_Извлеченный текст:_
● ● ● ● ● ● ●

А.Н. Нет, это была видеокамера, редкая 8 NTSC, он купил ее позже, тоже на Тишинке, у какого-то алконавта. А на Петровском у нас ничего не было, поэтому, когда мы съезжали с мастерских в 92-м, я позвонил по объявлению "снимаю свадьбы". Представляешь, приезжает чувачок снимать свадьбу – попадает на Петровский, а вместо свадьбы – люди в масках сидят в пространстве, обшитом мехом, и странная музыка играет. Ну, конечно, что-то у него с сознанием происходило. Было понятно по его репликам.
В общем, вся интерьерная обстановка и объекты игорного дома были вывезены и оставлены на одном из живописных холмов Царицыно. Интерьеры были тщательно воспроизведены на зеленой травянистой верхушке. Мы напоминали себе каких-нибудь сумасшедших немецких лэнд-артистов начала семидесятых. Сотни пластмассовых зайчиков, устилавших ранее наш пол в коридоре, были оставлены среди извилин на коре нескольких деревьев вблизи. Чукотский солдат – водитель грузовика, на котором мы транспортировали "искусство" изменил разрез глаз, когда увидел, что же он вез. Удивительно, что через некоторое время, посетив это место, мы не обнаружили там ни крупинки.

● ● ● ● ● ● ●

Записи указаний на текст и элементы
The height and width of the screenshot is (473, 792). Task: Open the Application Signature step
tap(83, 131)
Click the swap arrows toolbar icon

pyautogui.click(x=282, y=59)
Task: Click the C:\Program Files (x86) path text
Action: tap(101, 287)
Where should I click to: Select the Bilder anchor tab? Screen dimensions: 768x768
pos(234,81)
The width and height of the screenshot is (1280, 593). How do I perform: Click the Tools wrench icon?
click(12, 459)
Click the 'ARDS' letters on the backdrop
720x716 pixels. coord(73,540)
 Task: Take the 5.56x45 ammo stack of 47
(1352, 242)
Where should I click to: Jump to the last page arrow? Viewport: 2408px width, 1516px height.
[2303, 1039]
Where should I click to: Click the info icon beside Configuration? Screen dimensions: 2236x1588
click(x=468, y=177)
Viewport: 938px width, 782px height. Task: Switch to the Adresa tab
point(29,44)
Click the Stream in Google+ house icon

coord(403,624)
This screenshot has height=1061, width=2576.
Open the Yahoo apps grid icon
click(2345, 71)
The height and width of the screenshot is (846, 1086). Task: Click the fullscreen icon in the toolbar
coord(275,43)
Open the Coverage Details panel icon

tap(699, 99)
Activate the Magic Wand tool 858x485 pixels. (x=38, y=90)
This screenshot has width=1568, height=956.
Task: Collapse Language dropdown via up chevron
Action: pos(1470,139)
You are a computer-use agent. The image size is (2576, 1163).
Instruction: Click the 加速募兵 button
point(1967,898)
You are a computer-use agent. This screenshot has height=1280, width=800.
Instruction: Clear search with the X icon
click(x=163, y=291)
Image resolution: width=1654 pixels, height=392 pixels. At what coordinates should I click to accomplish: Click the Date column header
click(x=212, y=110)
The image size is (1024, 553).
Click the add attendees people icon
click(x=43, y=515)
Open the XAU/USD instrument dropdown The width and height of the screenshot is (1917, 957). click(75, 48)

● ● ● ● ● ● ●

_Задания:_
[A] Напечатайте без изменений фрагмент извлеченного текста: всё, начиная со слов "В общем, вся" и вниз до слов "там ни крупинки.".
[B] Перечислите все названия мест, где, согласно извлеченному тексту, происходили описанные события.

_Ответы:_
[A]
В общем, вся интерьерная обстановка и объекты игорного дома были вывезены и оставлены на одном из живописных холмов Царицыно. Интерьеры были тщательно воспроизведены на зеленой травянистой верхушке. Мы напоминали себе каких-нибудь сумасшедших немецких лэнд-артистов начала семидесятых. Сотни пластмассовых зайчиков, устилавших ранее наш пол в коридоре, были оставлены среди извилин на коре нескольких деревьев вблизи. Чукотский солдат – водитель грузовика, на котором мы транспортировали "искусство" изменил разрез глаз, когда увидел, что же он вез. Удивительно, что через некоторое время, посетив это место, мы не обнаружили там ни крупинки.

[B] Тишинка, Петровский, Царицыно